Guns N' Roses' punk inspirations surfaced in a prominent way on the Use Your Illusion I song "Garden of Eden."

Buoyed by a thrashing tempo and choppy guitars, as well as a lengthy, winding Slash solo, the song clocks in at under three minutes. Axl Rose sings impossibly fast, which no doubt explains why the song has very rarely been played live.

Lyrically, "Garden of Eden" seems rather prescient today, as it starts off referencing untrustworthy people -- "It's a critical solution, and the east coast got the blues / It's a mass of confusion, like the lies they sell to you" -- and details a scenario where something that's supposed to be idyllic (the titular garden) isn't.

If anything, however, the song feels hopeless with the state of the world, and cynical about what the moral depravity means: "Most organized religions make a mockery of humanity / Our governments are dangerous and out of control / The Garden of Eden is just another graveyard / Said, if they had someone to buy it, said I'm sure they'd sell my soul."

Appropriately, the song emerged during the raucous summer of 1989, when the band holed up in a theater space above legendary Chicago venue the Metro to work on new music. "It was perfect; we took over the theater and when we were done for the day, the coolest bar in the city was waiting for us downstairs," Slash wrote in his autobiography. "We rented out a two-unit, brown brick apartment building a few miles down the road on Clark Street, right by the elevated train, to live on."

Slash recalled he was drinking pretty heavily at that point, though he stayed rather active. "I had one of my BMX bikes out there and I used to ride it between the apartment and the rehearsal space, bunny-hopping over everything in sight, riding on the sidewalk.
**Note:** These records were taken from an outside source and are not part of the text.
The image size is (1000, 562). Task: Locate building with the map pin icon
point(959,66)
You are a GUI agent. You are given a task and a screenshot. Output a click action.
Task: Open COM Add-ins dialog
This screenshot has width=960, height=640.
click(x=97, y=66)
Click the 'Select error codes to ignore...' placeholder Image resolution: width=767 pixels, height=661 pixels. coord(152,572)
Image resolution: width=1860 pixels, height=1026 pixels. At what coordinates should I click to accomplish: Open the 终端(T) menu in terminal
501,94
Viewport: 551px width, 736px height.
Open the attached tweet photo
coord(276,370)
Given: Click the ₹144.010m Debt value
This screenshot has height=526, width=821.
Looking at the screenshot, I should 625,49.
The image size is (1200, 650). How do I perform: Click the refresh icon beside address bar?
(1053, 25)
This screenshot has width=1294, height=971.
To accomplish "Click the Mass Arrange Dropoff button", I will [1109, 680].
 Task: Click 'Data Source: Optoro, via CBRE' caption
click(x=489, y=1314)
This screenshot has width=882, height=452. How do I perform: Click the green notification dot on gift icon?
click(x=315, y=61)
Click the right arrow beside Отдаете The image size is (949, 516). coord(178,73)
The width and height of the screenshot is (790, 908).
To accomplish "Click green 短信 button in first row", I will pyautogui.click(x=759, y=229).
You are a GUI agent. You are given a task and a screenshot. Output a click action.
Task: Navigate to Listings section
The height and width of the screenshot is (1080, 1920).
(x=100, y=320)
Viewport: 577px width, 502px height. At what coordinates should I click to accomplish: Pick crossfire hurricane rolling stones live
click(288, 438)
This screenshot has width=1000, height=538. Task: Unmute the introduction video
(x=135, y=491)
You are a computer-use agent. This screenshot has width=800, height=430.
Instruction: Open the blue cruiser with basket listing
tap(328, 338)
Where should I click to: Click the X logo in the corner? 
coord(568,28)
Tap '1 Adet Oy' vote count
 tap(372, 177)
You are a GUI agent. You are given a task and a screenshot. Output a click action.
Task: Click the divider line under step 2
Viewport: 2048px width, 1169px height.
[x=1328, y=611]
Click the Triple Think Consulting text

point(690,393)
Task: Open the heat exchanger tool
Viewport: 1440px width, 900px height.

It was a good workout. Some days Duff [McKagan] and I even went to the gym, usually just after our morning vodkas. We'd go to one of those big public YMCAs with our security guard, Earl, to pump iron. We'd be down there in our jeans, doing sets between cigarette breaks — it was invigorating."

In between bar-hopping and working out, Guns N' Roses did work up a few songs, including "Estranged," "Bad Apples" and "Garden of Eden." Still, the sessions weren't as productive as they looked, in no small part because Rose was apparently late arriving. "Overall, I found our time in Chicago to be a huge waste, which will always be a point of contention between Axl and I," Slash recalled. "He seemed to think that we were really getting somewhere and that I was the one who ruined it all."

Still, the video was a 180 from the high-budget mini-movies the band filmed for "November Rain" and the rest of the trilogy. Instead, it's a one-camera take using a fisheye lens. Rose is up front, ready for his close-up, mugging for the camera and unleashing exaggerated moves as the rest of the band rocks out behind him. Of particular note are keyboardist Dizzy Reed and touring member Teddy Andreadis, who live it up behind them with some wild interpretive dance moves. (A version of the video featuring a ticker of the lyrics across the bottom of the screen also exists.)

Incidentally, the first-ever episode of Beavis and Butt-head featured the "Garden of Eden" clip. Naturally, the duo both liked and were befuddled by the video.

"Axl is cool," Butt-head said, before trying (and failing) to sing along with the motor-mouthed video. "Hey, Beavis: Do you know how to read?" He then attempts to follow along with the lyrics speeding by on screen before giving up entirely and just screaming incoherently along with the song in between bursts of headbanging.